### Your objective
Reproduce the stretch of the data from the line containing "Task: Tap the center hole of the round lid" through the end, leaving out the pictures.

BEGIN Record list

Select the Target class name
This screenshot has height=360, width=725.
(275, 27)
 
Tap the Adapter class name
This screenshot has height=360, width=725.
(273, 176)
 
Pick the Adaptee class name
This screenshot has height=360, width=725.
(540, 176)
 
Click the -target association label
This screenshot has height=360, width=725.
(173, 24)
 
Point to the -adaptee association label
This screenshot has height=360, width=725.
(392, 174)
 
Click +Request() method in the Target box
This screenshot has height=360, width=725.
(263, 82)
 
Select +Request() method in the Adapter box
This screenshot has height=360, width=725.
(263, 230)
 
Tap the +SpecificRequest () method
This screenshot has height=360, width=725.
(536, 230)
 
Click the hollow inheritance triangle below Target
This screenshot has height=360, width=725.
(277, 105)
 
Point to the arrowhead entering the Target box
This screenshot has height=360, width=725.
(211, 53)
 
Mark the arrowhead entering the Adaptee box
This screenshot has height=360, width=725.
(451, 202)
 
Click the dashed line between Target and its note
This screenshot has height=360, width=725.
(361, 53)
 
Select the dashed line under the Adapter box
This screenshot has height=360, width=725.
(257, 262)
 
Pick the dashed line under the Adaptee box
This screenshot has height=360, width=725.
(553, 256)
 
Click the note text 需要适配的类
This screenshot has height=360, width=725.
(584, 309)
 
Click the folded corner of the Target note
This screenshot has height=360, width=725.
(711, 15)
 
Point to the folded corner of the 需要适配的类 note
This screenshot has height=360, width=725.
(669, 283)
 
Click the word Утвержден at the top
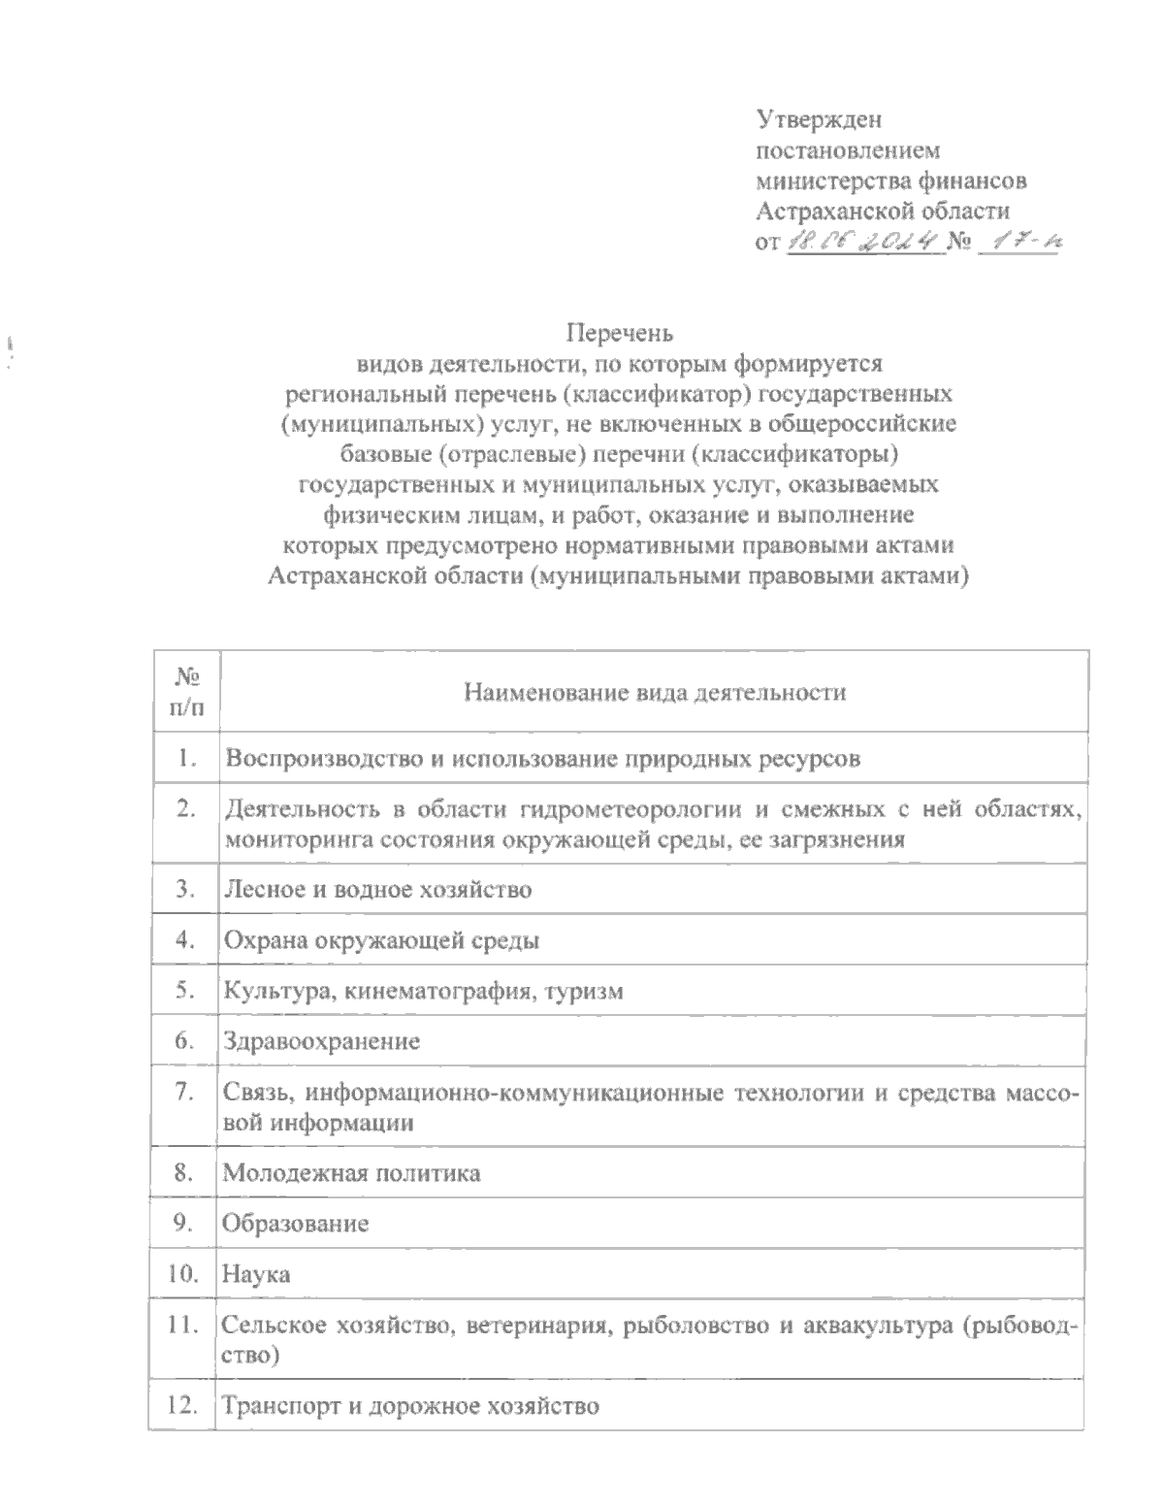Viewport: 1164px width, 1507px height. coord(819,120)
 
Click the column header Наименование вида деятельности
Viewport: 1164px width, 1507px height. coord(655,692)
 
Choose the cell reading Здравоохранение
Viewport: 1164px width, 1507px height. coord(322,1042)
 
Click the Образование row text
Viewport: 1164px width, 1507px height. coord(296,1223)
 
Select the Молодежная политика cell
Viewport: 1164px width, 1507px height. coord(352,1172)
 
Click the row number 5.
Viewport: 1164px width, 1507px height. coord(185,991)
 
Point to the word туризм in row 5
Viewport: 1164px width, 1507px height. coord(585,991)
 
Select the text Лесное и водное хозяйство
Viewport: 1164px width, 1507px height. coord(377,889)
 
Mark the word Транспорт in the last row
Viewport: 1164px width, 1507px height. coord(275,1405)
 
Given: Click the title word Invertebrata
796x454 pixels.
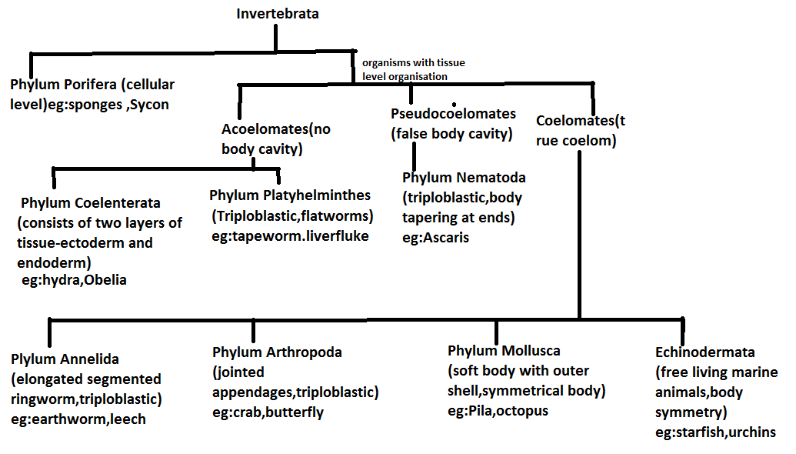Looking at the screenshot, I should coord(277,13).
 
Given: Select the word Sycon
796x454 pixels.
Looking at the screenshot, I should coord(149,104).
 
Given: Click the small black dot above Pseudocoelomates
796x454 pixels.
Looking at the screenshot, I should coord(455,104).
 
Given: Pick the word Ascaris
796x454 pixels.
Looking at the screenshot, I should coord(446,238).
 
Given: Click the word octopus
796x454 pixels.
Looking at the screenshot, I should coord(522,411).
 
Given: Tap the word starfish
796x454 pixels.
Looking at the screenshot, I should coord(701,432).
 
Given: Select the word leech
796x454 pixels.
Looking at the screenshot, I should coord(128,419).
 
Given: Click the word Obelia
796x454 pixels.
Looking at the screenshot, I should coord(105,280).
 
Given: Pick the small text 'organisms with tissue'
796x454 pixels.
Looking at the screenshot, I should coord(413,63).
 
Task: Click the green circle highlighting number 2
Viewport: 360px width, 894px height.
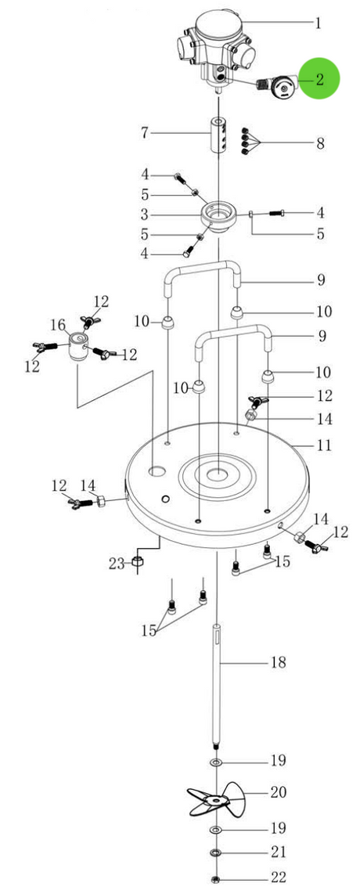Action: pos(319,78)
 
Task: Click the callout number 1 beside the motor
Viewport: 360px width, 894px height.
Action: pos(319,23)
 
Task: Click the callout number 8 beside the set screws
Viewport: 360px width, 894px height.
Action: pos(320,143)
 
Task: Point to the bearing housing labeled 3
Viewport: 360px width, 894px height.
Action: pos(218,214)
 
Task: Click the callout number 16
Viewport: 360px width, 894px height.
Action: pos(59,325)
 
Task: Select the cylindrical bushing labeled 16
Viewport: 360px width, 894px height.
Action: pos(77,347)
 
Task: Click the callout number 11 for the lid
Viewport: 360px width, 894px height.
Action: pos(323,445)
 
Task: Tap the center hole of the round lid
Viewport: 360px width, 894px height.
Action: pos(217,474)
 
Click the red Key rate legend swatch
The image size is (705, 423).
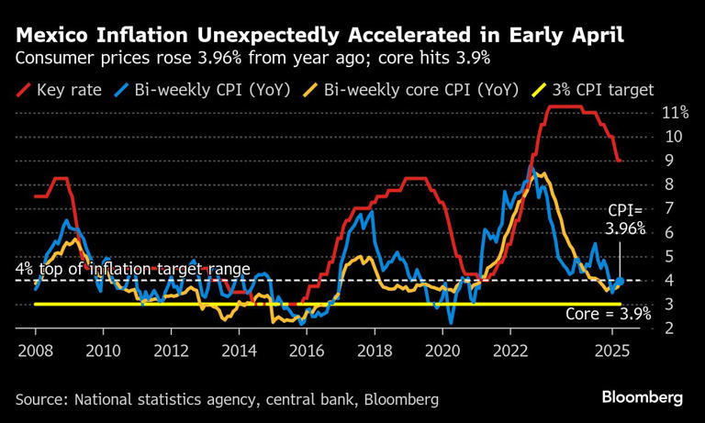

END Record list

### Output of the exercise
Task: Tap the center hole of the round lid
Viewport: 360px width, 894px height.
Action: pos(217,474)
 
Click the red Key rate legend swatch
The image size is (705, 423).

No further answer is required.